Study type

Study topic

Disease /health condition
Human medicinal product

Study type

Non-interventional study

Scope of the study

Assessment of risk minimisation measure implementation or effectiveness

Data collection methods

Secondary use of data
Non-interventional study

Non-interventional study design

Cohort
Study drug and medical condition

Study drug International non-proprietary name (INN) or common name

CEFTRIAXONE

Medical condition to be studied

Liver disorder

Additional medical condition(s)

Hepatic disorder (NOS), toxic liver disease (ICD 10 code K71), Hepatic failure not elsewhere classified (ICD 10 code K72), nonspecific reactive hepatitis (ICD 10 code K75.2), granulomatous hepatitis not elsewhere classified (ICD 10 code K75.3), unspecified and other specified inflammatory liver disease (ICD 10 codes K75.8-K75.9), unspecified and other specified diseases of liver (ICD 10 codes K76.8-K76.9)
Population studied

Short description of the study population

All patients in IMS® Disease Analyzer France and Germany with a ceftriaxone prescription and least 365 days of observation prior to their first ceftriaxone prescription.

Age groups

Preterm newborn infants (0 – 27 days)
Term newborn infants (0 – 27 days)
Infants and toddlers (28 days – 23 months)
Children (2 to < 12 years)
Adolescents (12 to < 18 years)
Adults (18 to < 46 years)
Adults (46 to < 65 years)
Adults (65 to < 75 years)
Adults (75 to < 85 years)
Adults (85 years and over)

Special population of interest

Hepatic impaired

Estimated number of subjects

100
Study design details

Main study objective

• What is the incidence of potential hepatotoxic events within 30 days after treatment initiation of ceftriaxone in patients with and patients without a prior history of liver disease or other hepatic risk factors? • What is the incidence of potential hepatotoxic events within 30 days after treatment initiation of ceftriaxone by gender, age group, indication, and dose?

Outcomes

• toxic liver disease (ICD 10 code K71) • hepatic failure not elsewhere classified (ICD 10 code K72) • nonspecific reactive hepatitis (ICD 10 code K75.2) • granulomatous hepatitis not elsewhere classified (ICD 10 code K75.3) • unspecified and other specified inflammatory liver disease (ICD 10 codes K75.8-K75.9) • unspecified and other specified diseases of liver (ICD 10 codes K76.8-K76.9)

Data analysis plan

The incidence rate of hepatic outcome events during a maximum of 30 days of follow-up after each ceftriaxone prescription has been calculated per 1000 person-years of follow-up in each subgroup and stratum.
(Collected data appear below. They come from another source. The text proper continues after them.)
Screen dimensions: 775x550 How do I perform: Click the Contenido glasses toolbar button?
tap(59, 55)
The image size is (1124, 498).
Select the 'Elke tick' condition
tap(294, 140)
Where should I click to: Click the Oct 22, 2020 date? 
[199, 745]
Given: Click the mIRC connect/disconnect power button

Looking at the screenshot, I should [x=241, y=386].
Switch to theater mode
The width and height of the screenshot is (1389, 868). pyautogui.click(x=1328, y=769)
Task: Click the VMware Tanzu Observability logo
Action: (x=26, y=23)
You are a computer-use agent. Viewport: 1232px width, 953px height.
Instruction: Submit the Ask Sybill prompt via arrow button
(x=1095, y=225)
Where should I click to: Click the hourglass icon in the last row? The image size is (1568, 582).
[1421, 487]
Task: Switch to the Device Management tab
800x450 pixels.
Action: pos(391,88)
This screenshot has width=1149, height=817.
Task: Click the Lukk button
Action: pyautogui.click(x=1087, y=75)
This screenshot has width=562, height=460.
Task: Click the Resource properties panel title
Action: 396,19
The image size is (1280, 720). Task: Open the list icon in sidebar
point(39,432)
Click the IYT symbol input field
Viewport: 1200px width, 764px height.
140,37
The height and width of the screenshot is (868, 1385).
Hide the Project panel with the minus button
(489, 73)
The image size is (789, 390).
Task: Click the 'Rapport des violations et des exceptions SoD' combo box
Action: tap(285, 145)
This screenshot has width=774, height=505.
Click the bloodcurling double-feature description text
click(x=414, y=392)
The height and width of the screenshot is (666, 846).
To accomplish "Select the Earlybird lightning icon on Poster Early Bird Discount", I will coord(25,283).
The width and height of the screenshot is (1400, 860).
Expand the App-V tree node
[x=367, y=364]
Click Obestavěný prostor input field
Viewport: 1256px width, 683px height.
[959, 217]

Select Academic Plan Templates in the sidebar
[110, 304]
Only the first hepatic outcome event after start of ceftriaxone and the time until the first hepatic outcome event is considered. Separate results are presented for some specific risk factors. Results are also stratified by gender, age group at first ceftriaxone prescription (0-17 years, 18-49 years, 50-69 years and ≥70 years), indication at first ceftriaxone prescription (upper respiratory tract infection, lower respiratory tract infection, ear infection, urinary tract infection, genital infection, prostate infection, testicular infection, gastrointestinal infection, skin/soft tissue infection, bone infection, borrelia (Lyme disease), central nervous system infection, other infection), and total dose at first ceftriaxone prescription.